Acione o desconfiômetro e relute — ainda que amistosamente — ao cair no papo daquele amigo que sempre se gaba de supostamente fazer as mulheres delirarem de prazer no sexo. Por quê? Há, segundo elas mesmas, grande chance de ser tudo balela. Por motivos óbvios, não sou mulher e, justamente por isso, procurei algumas dispostas a abrir o jogo sobre a busca pelo prazer feminino.
Minha primeira premissa é a de que mulheres merecem gozar. Contudo, para alguns homens, o prazer delas ainda parece inalcançável. A segunda, e mais providencial, é a de que homem que é homem precisa saber explorar os pontos erógenos da mulher. Apesar de isso parecer indiscutível, muitos ainda se perdem na anatomia do prazer feminino.
Sendo assim, são comuns os relatos de mulheres que não conseguem gozar durante o sexo devido à falta de estímulo adequado no clitóris, já que apenas o “vuco-vuco” é insuficiente para a maioria delas. A ausência de orgasmo nas mulheres (anorgasmia) pode estar relacionada a diversos fatores, especialmente aos culturais, como os tabus que ainda persistem, mesmo em pleno século 21.
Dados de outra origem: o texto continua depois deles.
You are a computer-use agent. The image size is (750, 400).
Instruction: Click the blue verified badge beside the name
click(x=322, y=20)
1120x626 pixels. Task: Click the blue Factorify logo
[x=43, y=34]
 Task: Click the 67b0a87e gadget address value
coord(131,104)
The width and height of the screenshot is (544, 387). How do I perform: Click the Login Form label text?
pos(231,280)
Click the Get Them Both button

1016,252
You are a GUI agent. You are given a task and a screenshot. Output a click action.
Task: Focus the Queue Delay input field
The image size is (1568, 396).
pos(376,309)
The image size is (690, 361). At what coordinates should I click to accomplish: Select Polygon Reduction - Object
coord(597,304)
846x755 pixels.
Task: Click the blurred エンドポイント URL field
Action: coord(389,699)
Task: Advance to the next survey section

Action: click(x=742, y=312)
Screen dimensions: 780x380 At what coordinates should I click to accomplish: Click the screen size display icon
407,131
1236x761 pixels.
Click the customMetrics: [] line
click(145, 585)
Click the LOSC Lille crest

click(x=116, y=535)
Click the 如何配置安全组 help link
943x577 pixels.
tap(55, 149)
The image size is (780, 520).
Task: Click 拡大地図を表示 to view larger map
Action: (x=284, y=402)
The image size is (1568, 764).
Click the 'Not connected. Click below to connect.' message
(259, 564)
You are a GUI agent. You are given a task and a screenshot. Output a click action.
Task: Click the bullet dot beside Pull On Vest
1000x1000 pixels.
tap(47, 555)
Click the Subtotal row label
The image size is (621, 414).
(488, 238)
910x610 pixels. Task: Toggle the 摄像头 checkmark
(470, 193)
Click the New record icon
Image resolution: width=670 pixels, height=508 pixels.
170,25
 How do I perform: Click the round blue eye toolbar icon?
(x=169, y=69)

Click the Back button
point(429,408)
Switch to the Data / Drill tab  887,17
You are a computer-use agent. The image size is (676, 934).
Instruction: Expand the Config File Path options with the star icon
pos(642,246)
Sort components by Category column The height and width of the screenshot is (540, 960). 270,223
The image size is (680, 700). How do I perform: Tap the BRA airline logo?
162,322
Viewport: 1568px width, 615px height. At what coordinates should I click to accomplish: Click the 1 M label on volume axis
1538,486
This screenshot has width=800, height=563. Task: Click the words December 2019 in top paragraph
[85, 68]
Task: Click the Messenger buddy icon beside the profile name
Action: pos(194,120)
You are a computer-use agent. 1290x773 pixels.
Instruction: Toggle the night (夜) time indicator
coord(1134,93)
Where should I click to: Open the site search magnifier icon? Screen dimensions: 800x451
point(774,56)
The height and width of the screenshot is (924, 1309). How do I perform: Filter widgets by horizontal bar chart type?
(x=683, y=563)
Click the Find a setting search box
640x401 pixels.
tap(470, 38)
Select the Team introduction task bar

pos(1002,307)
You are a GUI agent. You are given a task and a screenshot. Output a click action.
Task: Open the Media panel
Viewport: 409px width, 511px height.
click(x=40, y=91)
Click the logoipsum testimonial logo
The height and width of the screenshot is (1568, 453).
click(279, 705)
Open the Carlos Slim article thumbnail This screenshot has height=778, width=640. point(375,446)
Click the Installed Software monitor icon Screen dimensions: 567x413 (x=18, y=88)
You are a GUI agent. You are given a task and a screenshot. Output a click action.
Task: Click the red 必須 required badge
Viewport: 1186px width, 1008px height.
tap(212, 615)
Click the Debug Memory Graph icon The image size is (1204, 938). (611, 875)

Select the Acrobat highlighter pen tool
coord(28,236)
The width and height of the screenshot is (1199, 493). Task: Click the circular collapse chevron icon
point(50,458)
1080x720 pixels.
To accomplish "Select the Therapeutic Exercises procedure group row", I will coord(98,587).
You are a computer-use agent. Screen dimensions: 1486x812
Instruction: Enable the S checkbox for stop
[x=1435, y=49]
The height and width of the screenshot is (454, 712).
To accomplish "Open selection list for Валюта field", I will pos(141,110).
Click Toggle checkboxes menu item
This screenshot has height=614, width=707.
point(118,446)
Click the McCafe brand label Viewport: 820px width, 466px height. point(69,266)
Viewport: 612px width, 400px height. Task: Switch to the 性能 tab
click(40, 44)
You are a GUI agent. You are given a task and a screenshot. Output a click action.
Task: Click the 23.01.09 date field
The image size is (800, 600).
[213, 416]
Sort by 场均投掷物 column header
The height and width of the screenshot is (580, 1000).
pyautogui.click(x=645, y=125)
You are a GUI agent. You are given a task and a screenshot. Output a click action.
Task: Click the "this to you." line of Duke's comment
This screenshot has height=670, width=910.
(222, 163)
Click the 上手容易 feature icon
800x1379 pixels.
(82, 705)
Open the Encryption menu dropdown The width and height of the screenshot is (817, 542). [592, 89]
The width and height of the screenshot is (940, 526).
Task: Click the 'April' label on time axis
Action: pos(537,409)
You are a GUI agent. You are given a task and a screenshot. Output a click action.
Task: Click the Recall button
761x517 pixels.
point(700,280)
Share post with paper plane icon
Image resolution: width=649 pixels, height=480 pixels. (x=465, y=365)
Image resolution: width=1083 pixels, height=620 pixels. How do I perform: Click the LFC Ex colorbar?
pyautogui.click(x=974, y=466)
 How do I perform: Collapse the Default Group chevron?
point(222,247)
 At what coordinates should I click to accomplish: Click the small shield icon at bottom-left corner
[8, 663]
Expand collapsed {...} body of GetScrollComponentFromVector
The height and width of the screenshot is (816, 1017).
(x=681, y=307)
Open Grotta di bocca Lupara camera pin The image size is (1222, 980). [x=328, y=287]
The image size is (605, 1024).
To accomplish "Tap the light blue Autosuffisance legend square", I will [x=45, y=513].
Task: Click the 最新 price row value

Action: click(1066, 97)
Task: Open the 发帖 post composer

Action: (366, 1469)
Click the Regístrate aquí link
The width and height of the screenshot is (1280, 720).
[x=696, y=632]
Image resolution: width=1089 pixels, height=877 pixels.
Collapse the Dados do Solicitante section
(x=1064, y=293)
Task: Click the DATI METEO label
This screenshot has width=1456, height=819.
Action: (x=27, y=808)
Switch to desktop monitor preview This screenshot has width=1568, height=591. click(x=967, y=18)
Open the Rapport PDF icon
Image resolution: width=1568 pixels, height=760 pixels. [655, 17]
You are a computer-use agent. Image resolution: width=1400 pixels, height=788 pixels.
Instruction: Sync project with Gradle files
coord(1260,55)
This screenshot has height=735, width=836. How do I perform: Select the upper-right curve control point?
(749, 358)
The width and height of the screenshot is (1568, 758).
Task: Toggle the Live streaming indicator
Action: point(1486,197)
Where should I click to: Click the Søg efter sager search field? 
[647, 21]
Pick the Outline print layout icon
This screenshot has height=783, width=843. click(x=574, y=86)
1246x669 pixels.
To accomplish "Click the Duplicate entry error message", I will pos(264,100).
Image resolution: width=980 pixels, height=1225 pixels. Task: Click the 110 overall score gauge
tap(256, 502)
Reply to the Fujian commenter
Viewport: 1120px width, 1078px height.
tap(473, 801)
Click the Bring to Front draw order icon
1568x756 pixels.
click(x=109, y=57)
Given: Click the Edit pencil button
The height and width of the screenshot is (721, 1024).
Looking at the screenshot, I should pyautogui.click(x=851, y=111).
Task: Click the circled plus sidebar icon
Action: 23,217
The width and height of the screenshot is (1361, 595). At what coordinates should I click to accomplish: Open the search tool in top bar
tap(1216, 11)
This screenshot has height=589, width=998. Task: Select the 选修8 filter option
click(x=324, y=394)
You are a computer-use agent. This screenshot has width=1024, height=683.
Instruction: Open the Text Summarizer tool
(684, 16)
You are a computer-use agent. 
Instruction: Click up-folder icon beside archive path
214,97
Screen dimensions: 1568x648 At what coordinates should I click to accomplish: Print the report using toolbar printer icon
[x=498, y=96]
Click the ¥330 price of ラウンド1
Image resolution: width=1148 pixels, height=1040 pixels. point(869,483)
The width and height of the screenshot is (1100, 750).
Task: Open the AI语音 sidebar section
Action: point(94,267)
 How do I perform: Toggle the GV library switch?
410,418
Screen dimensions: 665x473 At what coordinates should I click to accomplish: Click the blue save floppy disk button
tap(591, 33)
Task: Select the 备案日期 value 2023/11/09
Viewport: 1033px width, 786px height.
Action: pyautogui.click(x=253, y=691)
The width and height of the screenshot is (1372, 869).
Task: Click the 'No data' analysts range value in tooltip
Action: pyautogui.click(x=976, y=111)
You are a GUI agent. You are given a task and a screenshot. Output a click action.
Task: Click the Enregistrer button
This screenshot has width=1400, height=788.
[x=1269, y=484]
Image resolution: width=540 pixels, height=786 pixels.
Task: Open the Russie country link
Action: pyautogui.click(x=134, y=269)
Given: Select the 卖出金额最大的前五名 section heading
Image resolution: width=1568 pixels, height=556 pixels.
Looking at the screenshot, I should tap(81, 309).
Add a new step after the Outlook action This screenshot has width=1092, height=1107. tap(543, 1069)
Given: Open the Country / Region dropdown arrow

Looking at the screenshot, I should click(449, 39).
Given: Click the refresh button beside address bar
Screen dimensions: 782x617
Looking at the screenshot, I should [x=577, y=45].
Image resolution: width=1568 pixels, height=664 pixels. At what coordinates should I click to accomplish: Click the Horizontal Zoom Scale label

Ainda há muitos homens que insistem em percorrer o caminho mais tortuoso para alcançar o prazer e levar a mulher à loucura, obcecados pela penetração. Elas alegam que a estimulação do clitóris é fundamental para chegar ao clímax na relação sexual (e também na masturbação). Mesmo assim, há muito marmanjo que acredita que o melhor orgasmo é aquele atingido exclusivamente pela penetração. Não sabem de nada!
Especialistas explicam que o orgasmo feminino não depende de um único estímulo, pois é multifatorial. Ou seja, não basta apenas estímulo físico: entram em cena emoção, segurança e excitação. Quer um conselho? Aposte nas preliminares para aumentar a intensidade do prazer. Experimente aproximar seus lábios dos dela, toque-a de forma suave e insistente, percorra as curvas do corpo sem pudor.
Por fim, se você ainda precisar de um mapa alternativo para fazer uma mulher feliz, lembre-se de que o ponto G é apenas uma das formas de se obter prazer — e não uma fonte garantida para todas. No fim das contas, o que realmente importa é buscar conhecer o próprio corpo e descobrir novas formas de alcançar o prazer.